(Excerpted passage)
Parenting

I'm So Glad I'm Done Having Babies

by Katie Cloyd
I'm So Glad I'm Done Having Babies: Two boys and baby girl posing for photo
Katie Cloyd/Instagram

I am so excited I’m done having babies.

I always wanted to be a mother more than anything else in my life. I’ve pursued other dreams and accomplished things I am really proud of, but nothing has made me feel the same sense of purpose as motherhood. I don’t want my job as a mom to be my entire identity, but I am very, very grateful that one of my titles is mom.

I have three beautiful children. My oldest boy is seven, my second son is four, and the baby is just a few months old. When she was born, the doctor also removed my only remaining fallopian tube. When he closed me up after my c-section, he also closed my chapter on baby-making for good.

Holla! Could I be more thrilled?!

I am officially finished making new people, y’all. I never have to take another nine-month hiatus from sushi, caffeine or roller coasters. Of course, I haven’t ridden a roller coaster at all in this millennium, but I could ride one any time I want now for the rest of forever because this womb is closed for business, and that is what matters.

We decided on a permanent solution, so birth control and family planning are a thing of the past. Am I ovulating? WHO CARES?! We aren’t trying to make a baby, and we aren’t trying not to make a baby. It’s all taken care of.

I have all the children I’m ever going to have and It. Is. Glorious.

I don’t usually do well with the emotions of finality. I even worried about it when I was pregnant. “Never” sometimes makes me anxious and sad.

Not this time, my friend. Not today.

Babies are amazing, but I am D.O.N.E done.

People kept telling me that I would know in my heart when my family was complete. I don’t usually believe in that kind of thing, but I’ll be damned if those “trust your heart” weirdos weren’t right.

When I look at my daughter, she fully feels like our “caboose.” The end of the baby train.

The Cloyd Family is full.

https://www.instagram.com/p/B-DnJDxppMU/

I definitely didn’t feel this way before now. When my OB came in to examine me the morning after my second C-section, my first question was, “How long do I have to wait to have another one?”

Apparently, that’s not the question most women ask 24 hours after they’ve been sliced wide open, but I knew for sure that in my ideal world, I’d do the whole thing one more time. It took close to four years to get our last baby into our arms, and there was a mess of heartache along the way, but we finally made it happen.

And now we are so completely and totally done.

I added tubal ligation to my C-section menu before I was even out of my first trimester. My uterus has taken a beating since I started having babies. I’ve had three c-sections and three additional surgeries involving my lady business. Enough is enough.

(Collected data)

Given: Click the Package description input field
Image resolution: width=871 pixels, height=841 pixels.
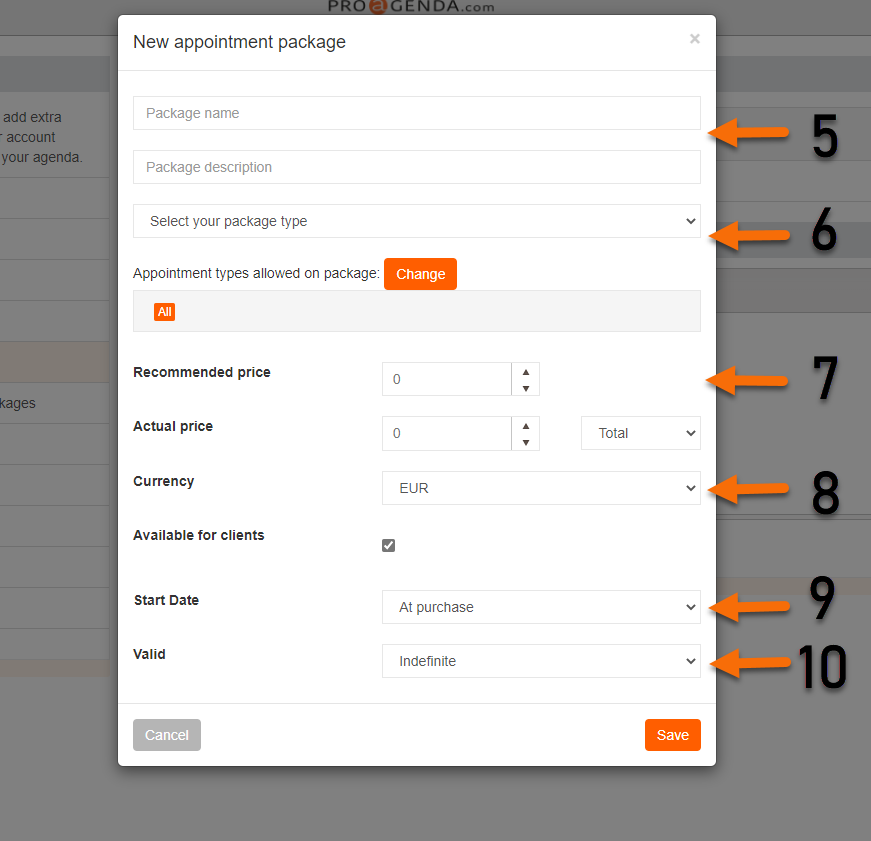Looking at the screenshot, I should pyautogui.click(x=416, y=167).
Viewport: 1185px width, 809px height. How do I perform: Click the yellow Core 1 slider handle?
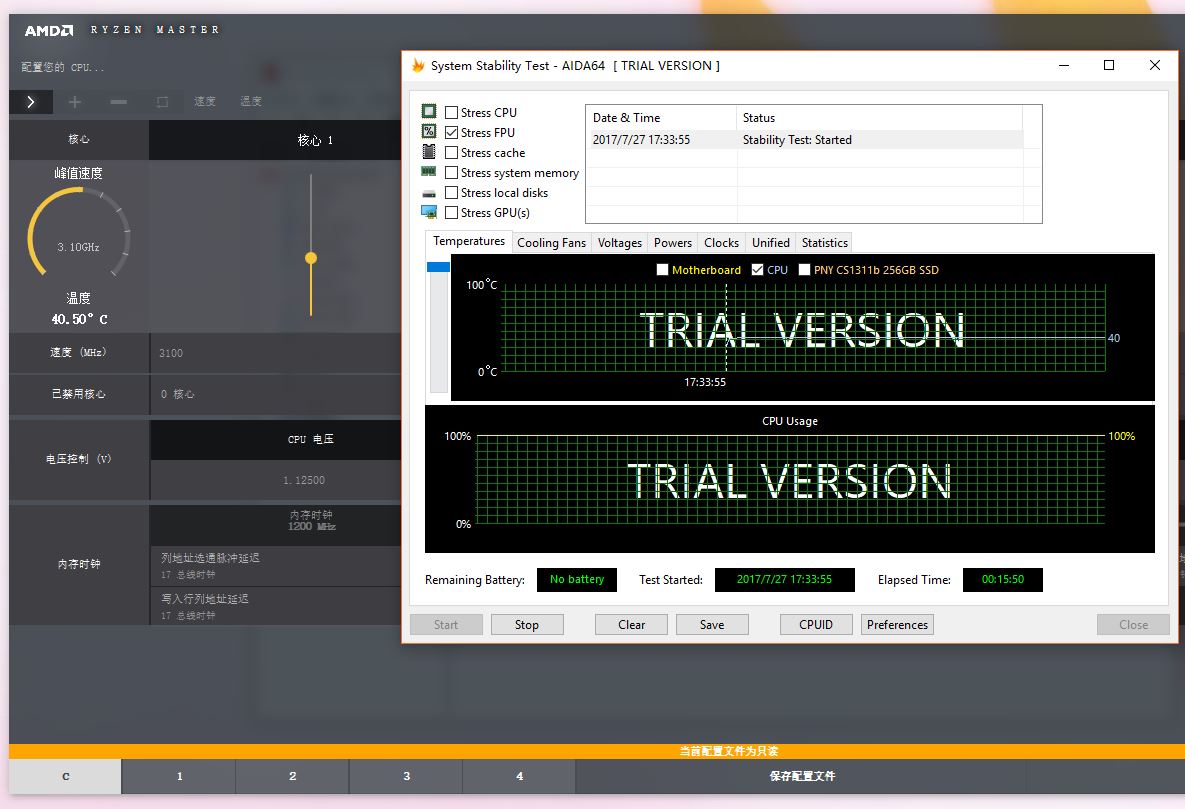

(What you will do)
Could you resume the essay about being glad to be done having babies, continuing from its final sentence?

(Answer to the exercise)
We are really, truly, 100% finished.

I turned 35 in my last trimester. I am older and more tired than I imagined I would be having my last newborn. Ask anyone who knows me and they’ll verify that I utterly adore my baby. But one of the very best things about her is that she’s the last one.

I thought I might be sad, and TBH, there’s a little bittersweetness here. This feels like the end of one adventure and the beginning of another. Sometimes I get a twinge of the same feeling I got when I closed the door on our first little home the day that we sold it. It’s not that I didn’t want to move forward to our new, bigger house that made more sense for our family. I just knew I was closing the door on a place that I loved in order to move onto a place I would love just as much.

We’ve been building a family for a long time. It’s a strange feeling for it to be complete now.

But it’s strange in the best possible way because I never have to be pregnant ever again.

Like ever.

Hallelujah.

Sure, I’ll miss the sweet parts of pregnancy. The wonder of the first test. That sweet fluttery butterfly sensation of feeling the baby move for the first time. The way my husband would lay his head on my cute round belly and talk to his baby. Dreaming about what the baby in my belly might turn out to look like.

There was magic in those moments. I don’t take them for granted.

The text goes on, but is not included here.